STATED EXERCISE: Turn the rows from the line holding "Given: Click the data_batch: 16383 line" through the end of the rows, both ends included, into a numbered list, skipping blank lines. Leave the pictures out.

>> BEGIN RECORDS FOR THE EXERCISE

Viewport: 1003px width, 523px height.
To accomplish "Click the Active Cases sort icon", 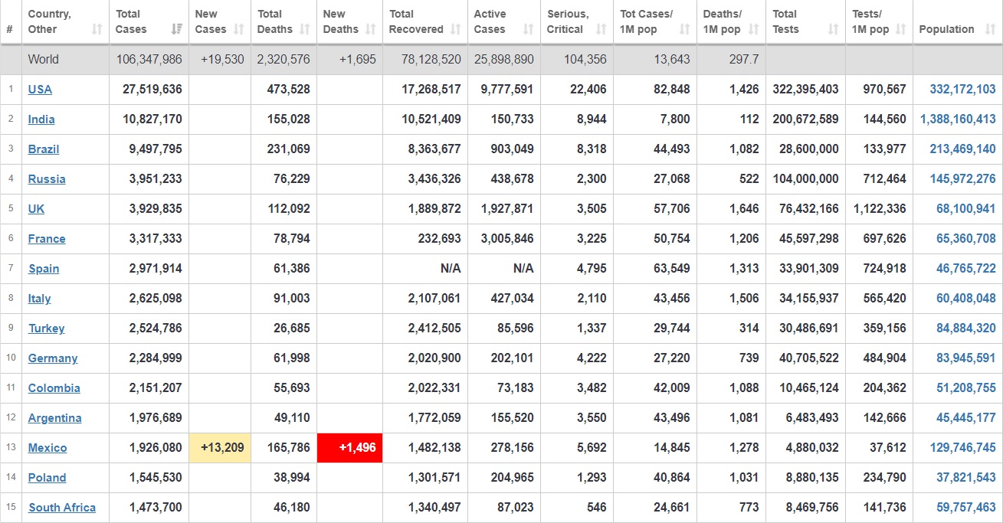I will click(x=528, y=29).
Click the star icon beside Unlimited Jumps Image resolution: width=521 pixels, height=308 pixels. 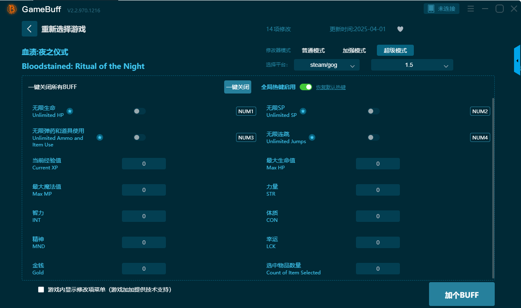click(312, 137)
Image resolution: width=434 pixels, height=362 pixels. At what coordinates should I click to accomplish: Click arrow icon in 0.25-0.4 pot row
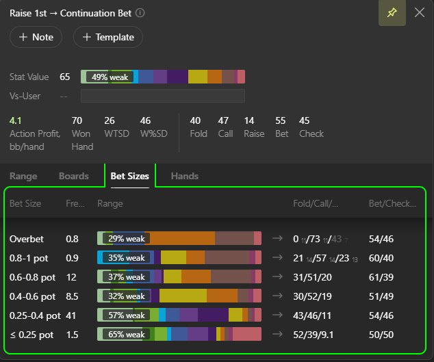pos(277,315)
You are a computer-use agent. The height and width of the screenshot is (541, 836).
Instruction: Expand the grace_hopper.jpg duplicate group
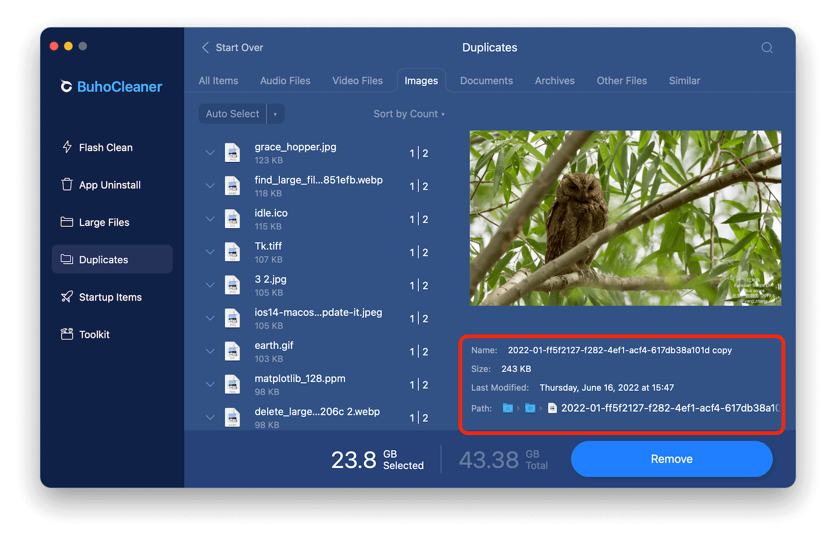[x=210, y=153]
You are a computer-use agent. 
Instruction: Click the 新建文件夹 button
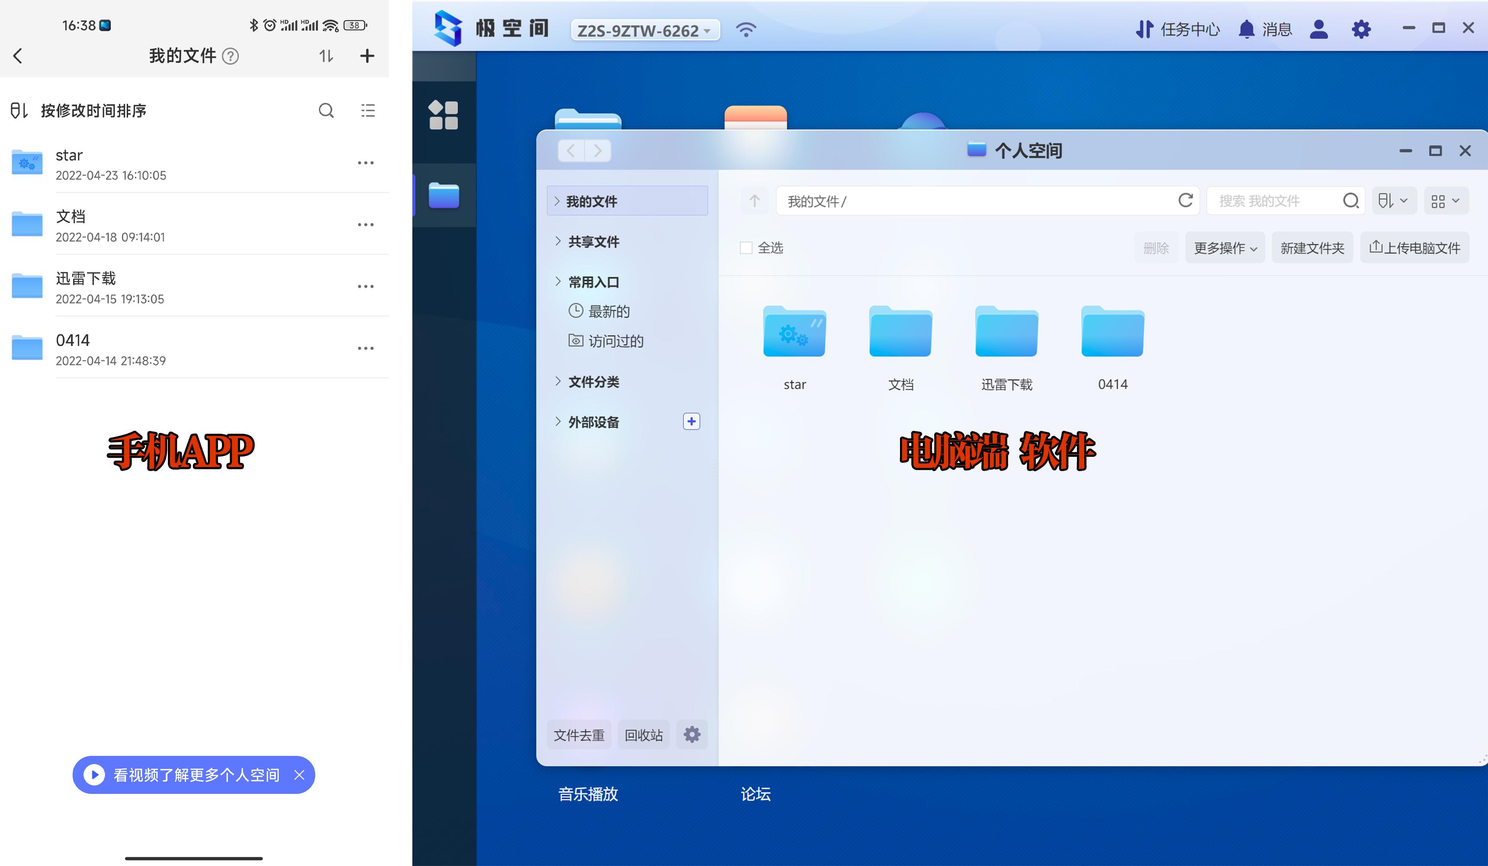tap(1312, 248)
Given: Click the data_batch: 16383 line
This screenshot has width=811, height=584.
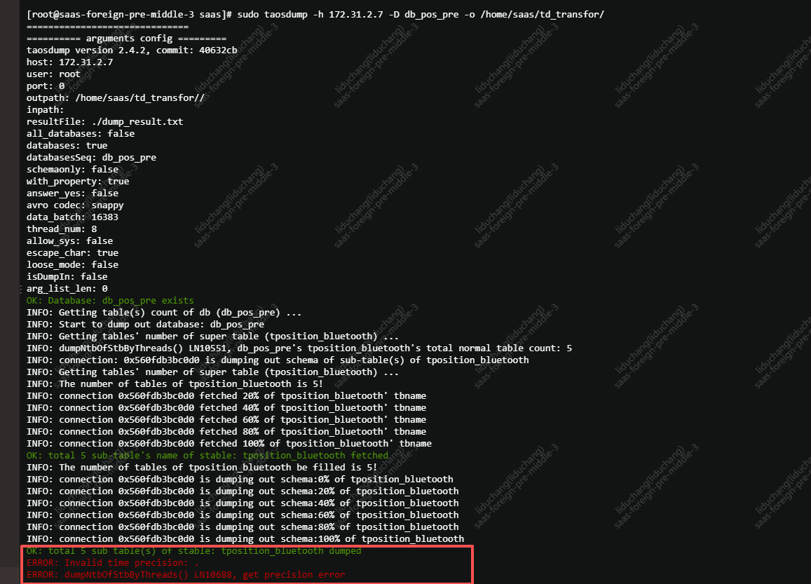Looking at the screenshot, I should (x=72, y=217).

>> END RECORDS FOR THE EXERCISE

TASK RESPONSE:
1. Given: Click the data_batch: 16383 line
2. This screenshot has width=811, height=584.
3. Looking at the screenshot, I should (x=72, y=217).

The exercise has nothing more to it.